The blue color is an iodine-starch compound. Well technically, it is a compound with the triiodide ion, I3–, which is formed from elemental iodine and the iodine ion. Iodine is formed from iodate ions reacting with hydrogen peroxide. Iodine and iodine ions react with the starch, a carbohydrate, to form a blue compound. The iodine goes away when it is consumed by malonic acid. The amber color is caused by the presence of elemental iodine.
Manganese (II) ions also play a role as a catalyst. After a couple of minutes, the oscillations cease, and the solution is dark-blue.
Briggs Rauscher Ingredients / Recipe
This will make enough for at least 3 runs of the reaction, or even more, depending on how much you mix from each beaker. Of course, these quantities can be scaled up or down. Special thanks goes to Bassam Shakhashiri, who’s book “Chemical Demonstrations Volume 2” was an invaluable source of knowledge for this reaction.
295 ml distilled water
205 ml 30% hydrogen peroxide H2O2. Use gloves when handling this concentration of peroxide.
21.5 grams potassium iodate
2.27 ml 93% sulfuric acid (4.15 grams). For safety reasons, add the acid to the water – not the other way around. Watch how the sulfuric acid travels through the water when you pour it in, it’s really cool!
498 ml distilled water
8 grams malonic acid
1.7 grams manganese (II) sulfate monohydrate MnSO4
450 ml distilled water
Take 0.15 grams starch, corn starch works fine, and add it to 50ml of water. Boil the water for a few seconds, then let it sit for five minutes to dissolve it, then let is cool down a little. It may look a little cloudy – because technically you have formed a colloidal dispersion of the amylose in the starch, not a solution. Then, pour all 50ml of the starch solution to beaker C. Learn more about the starch-iodine compound here.

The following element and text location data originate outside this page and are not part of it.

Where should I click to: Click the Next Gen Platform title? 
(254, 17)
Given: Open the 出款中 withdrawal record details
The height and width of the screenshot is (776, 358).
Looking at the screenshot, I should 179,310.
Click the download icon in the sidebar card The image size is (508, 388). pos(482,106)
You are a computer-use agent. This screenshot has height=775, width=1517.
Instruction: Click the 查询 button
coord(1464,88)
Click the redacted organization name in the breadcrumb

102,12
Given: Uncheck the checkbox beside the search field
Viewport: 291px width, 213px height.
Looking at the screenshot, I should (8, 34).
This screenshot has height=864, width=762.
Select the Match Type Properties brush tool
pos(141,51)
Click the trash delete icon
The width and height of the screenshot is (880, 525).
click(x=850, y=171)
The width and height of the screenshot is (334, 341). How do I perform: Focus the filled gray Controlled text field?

Briggs Rauscher Procedure & Instructions
You should now have 500ml of 3 different solutions labeled A, B and C. Performing the demonstration is actually quite simple. You mix together equal amounts of liquid from solution A and solution B, and then add in the same amount of solution C. Try to mix A and B together right before you add in solution C. I used 167ml of each, which meant I had enough of the solutions for three runs of the reaction.

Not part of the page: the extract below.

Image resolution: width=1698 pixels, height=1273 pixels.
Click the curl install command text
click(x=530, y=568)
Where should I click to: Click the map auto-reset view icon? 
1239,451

The solution will oscillate between amber and blue-black every 5-15 seconds. After a couple minutes, the oscillations will stop. Oxygen and carbon dioxide gas are produced
What reactions are taking place?
Long story – it’s complicated. Slightly shorter story:
The hydrogen peroxide reduces iodate ions IO3– to elemental iodine in an acidic environment. But hydrogen peroxide can also oxidize iodine back to iodate. While these reactions are occurring, lots of oxygen is being produced. The iodide ion I– is produced as an intermediary, and the iodine and iodide ion combines to form the triiodide ion, I3–, which forms a blue compound with starch. The manganese (II) ions Mn+2 act as a catalyst, producing hypoiodous acid HOI, which reacts with the iodide ion to produce iodine, which reacts with the malonic acid to give us back more iodide ions. Got it? Oh, and some IO2 and HO2 radicals also help out when needed. Key to all this is the fact that the malonic acid reaction is slower than the other reactions, allowing various species to build up in concentration.
Cleanup and Hazards
This reaction will produce copious amount of elemental iodine, and iodine vapor. After the reaction is complete, do not leave the resultant blue solution indoors for more than a couple of minutes, unless you want the room to smell like iodine. And iodine vapor is toxic and corrosive, so you don’t want to breathe it in for any length of time. That said, I do feel like this is overall quite a safe reaction if basic precautions are followed.
Iodine stains and spills are easily cleaned up with a sodium thiosulfate solution. Thiosulfate can also be used to neutralize the final product of the reaction, but note that it can also restart the reaction, resulting in heat, lots of bubbling and some interesting colors – we saw the solution turn green.
Thirty percent hydrogen peroxide can burn the skin and needs to be treated with care, as does sulfuric acid which is highly corrosive. Malonic acid is a strong irritant.